The fact we’re talking about “universal childcare” while ignoring the equally large if not larger demand women have for staying at home shows our warped priorities. Instead of universal childcare, we should just pay families for children and let them decide whether to use the money for childcare or to enable one parent to stay home.

I just figured I'd weigh in as a childless single man and say I'd rather not work outside my home either.
Yeah but you’re not serving an indispensable social purpose by staying at home and attending to your hobbies.
Eh, the way society is headed, I think we're better off with less children to feed to the collective grinder.
> The fact we’re talking about “universal childcare” while ignoring the equally large if not larger demand women have for staying at home shows our warped priorities. Instead of universal childcare, we should just pay families for children and let them decide whether to use the money for childcare or to enable one parent to stay home.

It would be interesting to see a direct cash transfer longitudinal experiment where you pay families for a parent to stay home and provide care for childrearing vs universal childcare, to see what that does to fertility rates and wellbeing of both care provider parent and the children being raised.

It seems so incredibly silly and shortsighted to be offering up free childcare to enable a parent to work when they could be working at home (if they choose!) raising their kid(s).

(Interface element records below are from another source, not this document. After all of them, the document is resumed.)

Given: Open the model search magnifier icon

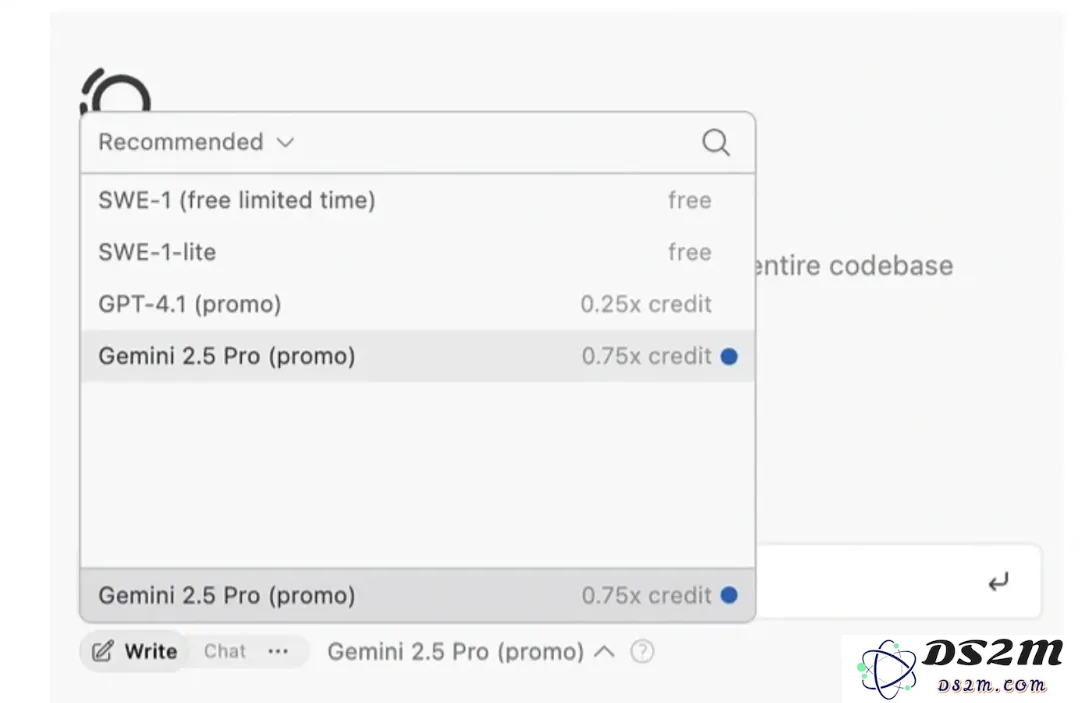Looking at the screenshot, I should point(716,143).
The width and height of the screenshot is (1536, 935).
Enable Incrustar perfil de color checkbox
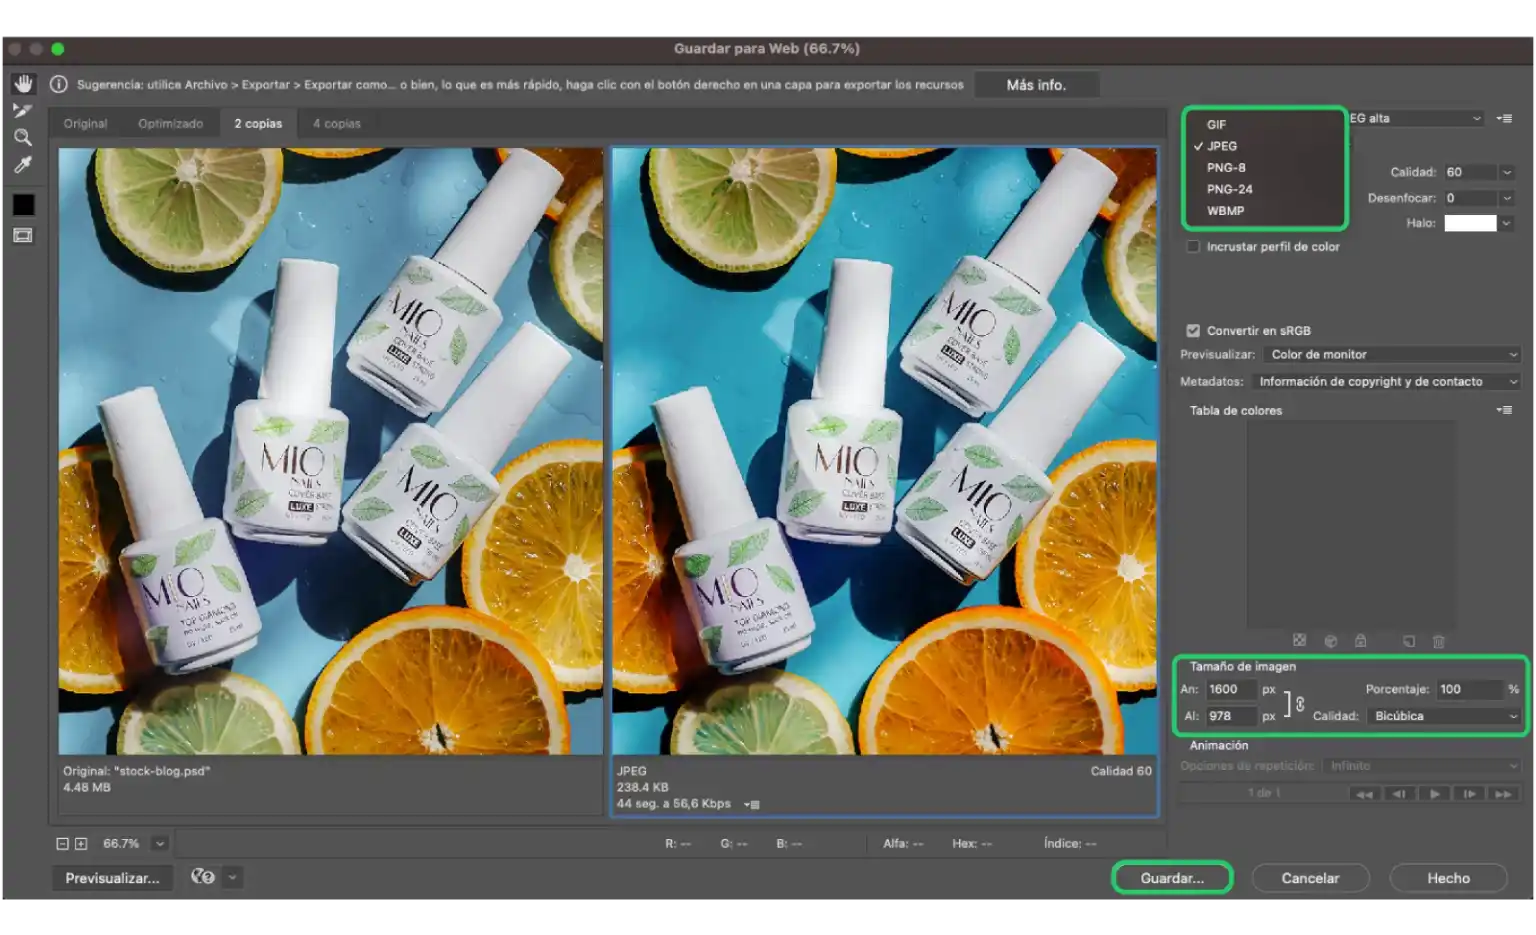[x=1193, y=247]
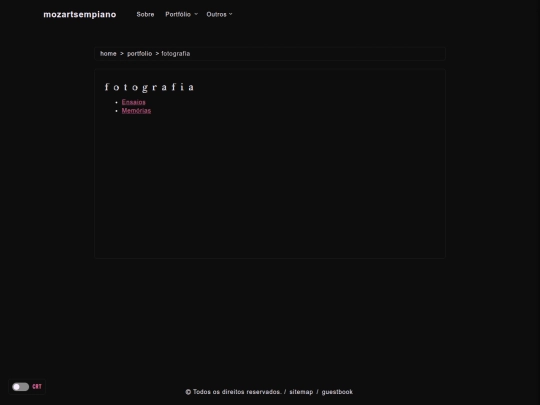Click fotografia in the breadcrumb trail

coord(176,54)
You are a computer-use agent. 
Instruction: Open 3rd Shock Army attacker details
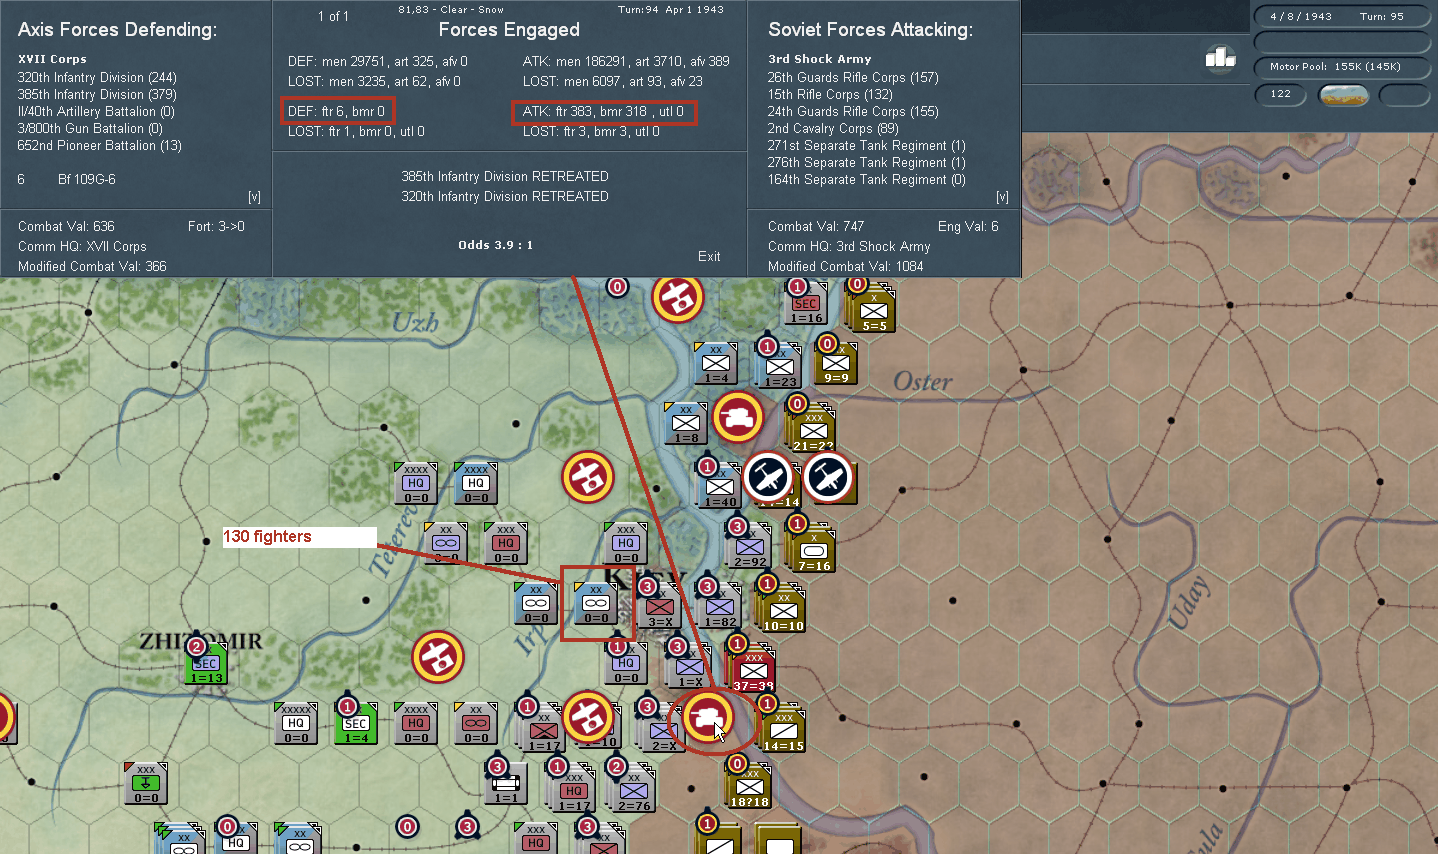(x=819, y=59)
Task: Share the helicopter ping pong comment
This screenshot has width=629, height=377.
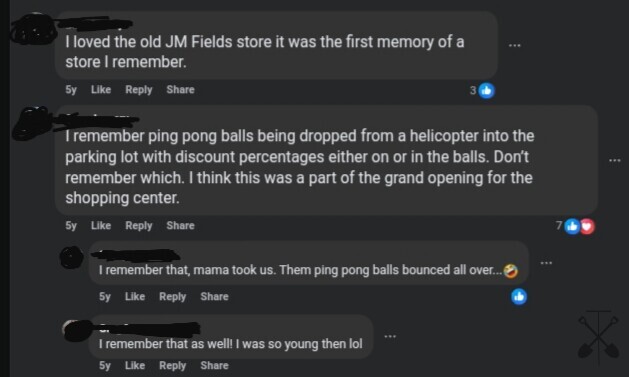Action: (x=181, y=225)
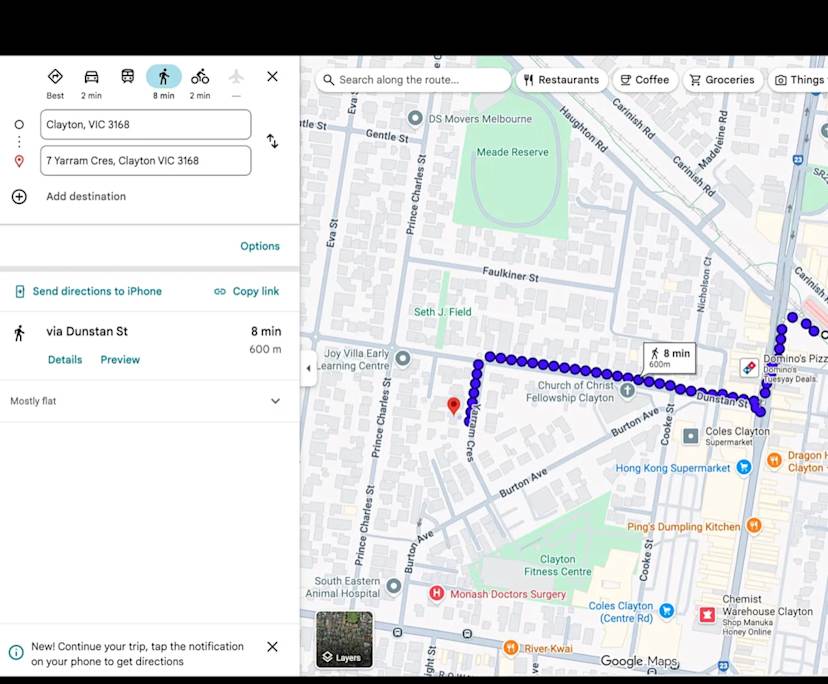
Task: Close the directions panel with X
Action: tap(272, 77)
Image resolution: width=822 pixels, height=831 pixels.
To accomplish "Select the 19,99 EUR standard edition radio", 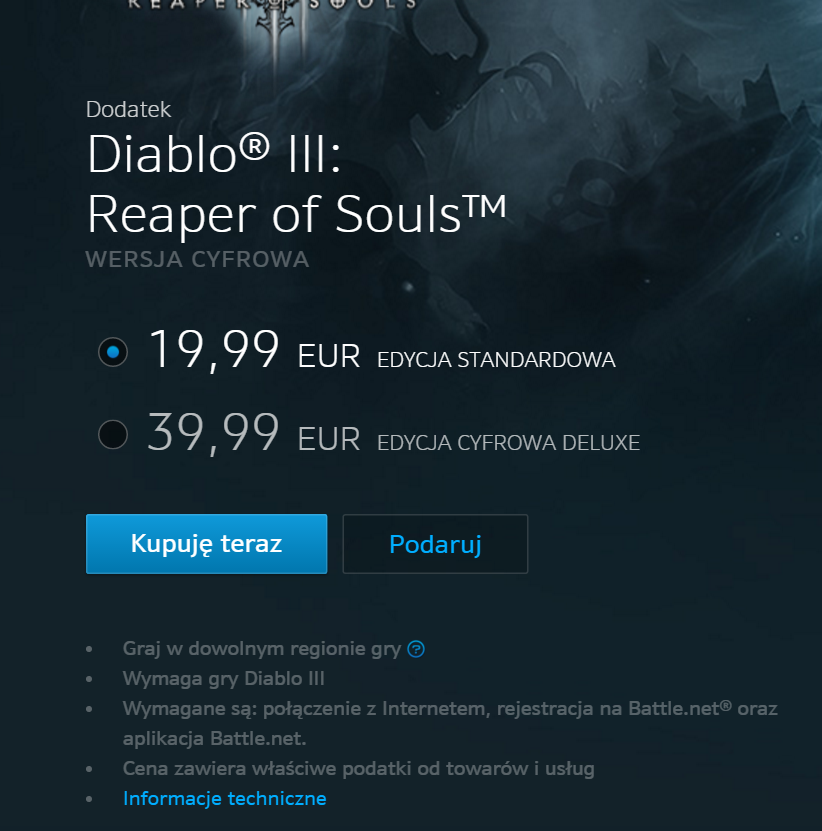I will [113, 352].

At the very least it seems shortsighted to pay for a different person to take care of the kid when the parent wants to stay home and take care of the kid himself or herself.
> Instead of universal childcare, we should just pay families for children

This is fine, as long as it’s cash and not a tax credit. I always imagined a universal childcare program being administered by states to be given a block grant by Washington. Most states would simply offer vouches/credits. Some would want to run it themselves. But in no case would the federal government be opening direct care—that is simply unprecedented.

What’s the concern with a refundable tax credit? I like the re-use of infrastructure and the strong precedents for prosecuting tax fraud cases that would be automatic if we ran it as a tax incentive program.
> What’s the concern with a refundable tax credit?

It requires the recipient file taxes in a timely manner; is paid ex post facto, which means expenses are being reimbursed in arrears; and requires good money management to last the whole year. Imagine if unemployment were a refundable tax credit: you get it, lump sum, credited against your taxes after you’ve been laid off.

> Wages don't go up infinitely. They go up, then you run out of workers, and raising wages further doesn't bring more labour to the table. At that point, you cut services and increase prices to temper demand.

wow, what a great problem to have. how common is it to encounter this issue? Amazon warehouse workers? Did they increase wages?

> how common is it to encounter this issue?

It's common in regulated professions where entry is gate kept.

To be clear, I'm not convinced we're in a general labor crisis. (Automation should release a lot of supply.) But claiming the concept is mythological is historically inaccurate. (See: raging inflation in mining towns and settlements, which were disconnected from large labour markets.)

> Amazon warehouse workers? Did they increase wages?

Yes [1]. And it's working in that they're managing to hire some people [2]. But productivity per employee is going down, which is directly feeding into increased prices to consumers.

[1] hhttps://www.cnbc.com/2023/09/19/amazon-adding-250000-workers...

[2] https://gadallon.substack.com/p/amazons-holiday-shopping-lis...

> Then don't. Universal doesn't mean mandatory.

Ah yes, the market fundamentalist argument of "market forces don't actually affect you". Wonderful, amazing, very good-faith.